🤖 AI Summary
This study addresses the unclear impact of code representation on false positives in cross-lingual large language model (LLM)-based vulnerability detection. Through systematic investigation of using raw source code versus pruned abstract syntax trees (ASTs) during training and inference, the authors identify the model’s reliance on surface-level syntactic cues as the primary cause of false positives. To mitigate this without retraining, they propose a cross-representation probing method that leverages structured AST representations to reduce misclassifications arising from inter-language syntactic discrepancies. Evaluated on Qwen3-8B and Llama 3.1-8B-Instruct fine-tuned on C/C++ and tested on Java and Python benchmarks, the approach reduces Qwen3-8B’s false positive rate from 1.0 to 0.583—converting 37.2% of false positives into true negatives—and achieves only a 2.9 percentage point higher false positive rate on Python than on Java, demonstrating both effectiveness and cross-lingual robustness.
📝 Abstract
How code representation format shapes false positive behaviour in cross-language LLM vulnerability detection remains poorly understood. We systematically vary training intensity and code representation format, comparing raw source text with pruned Abstract Syntax Trees at both training time and inference time, across two 8B-parameter LLMs (Qwen3-8B and Llama 3.1-8B-Instruct) fine-tuned on C/C++ data from the NIST Juliet Test Suite (v1.3) and evaluated on Java (OWASP Benchmark v1.2) and Python (BenchmarkPython v0.1).

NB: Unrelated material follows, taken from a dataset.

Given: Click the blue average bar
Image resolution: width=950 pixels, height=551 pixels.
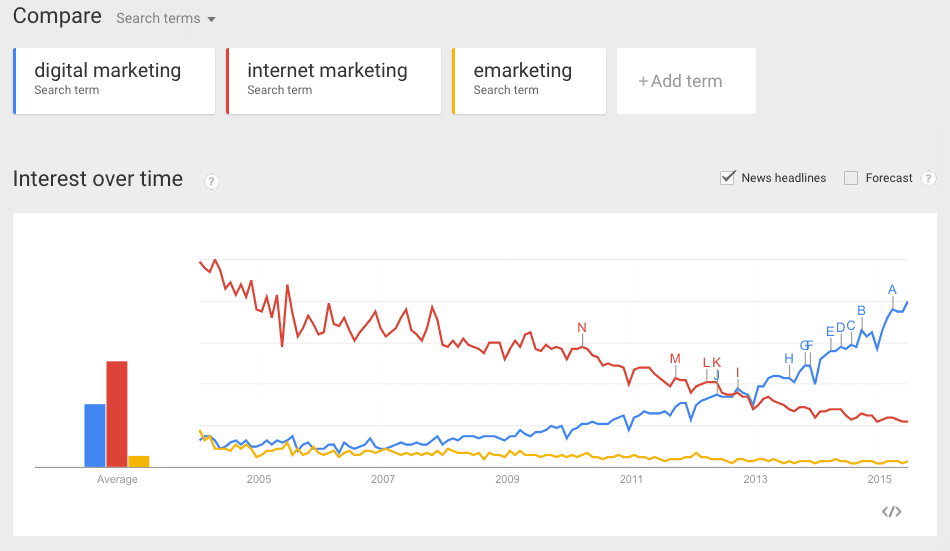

Cross-language FPR reflects the joint effect of training-time and inference-time representation, not either alone. Text fine-tuning drives FPR upward monotonically (Qwen3-8B: 0.763 zero-shot, 0.866 pilot, 1.000 full-scale) while F1 remains stable (0.637-0.688), masking the collapse. We argue surface-cue memorisation is the primary mechanism: text fine-tuning encodes C/C++-specific API names and syntactic idioms as vulnerability triggers that fire indiscriminately on target-language code. A cross-representation probe, applying text-trained weights to AST-encoded input without retraining, isolates this: Qwen3-8B FPR drops from 0.866 to 0.583, and 37.2% of false positives revert to true negatives under AST input alone. Direct AST fine-tuning does not preserve the benefit (FPR at least 0.970), as flat linearisation introduces structural surface cues of its own. The pattern replicates across both model families. On BenchmarkPython the AST probe yields FPR=0.554, within 2.9 percentage points of the Java result, despite maximal surface-syntax differences, substantially weakening a domain-shift explanation. These findings motivate a pre-deployment consistency gate, running alerts through both text and AST paths, as a retraining-free filter for false-positive-sensitive settings, at the cost of reduced recall.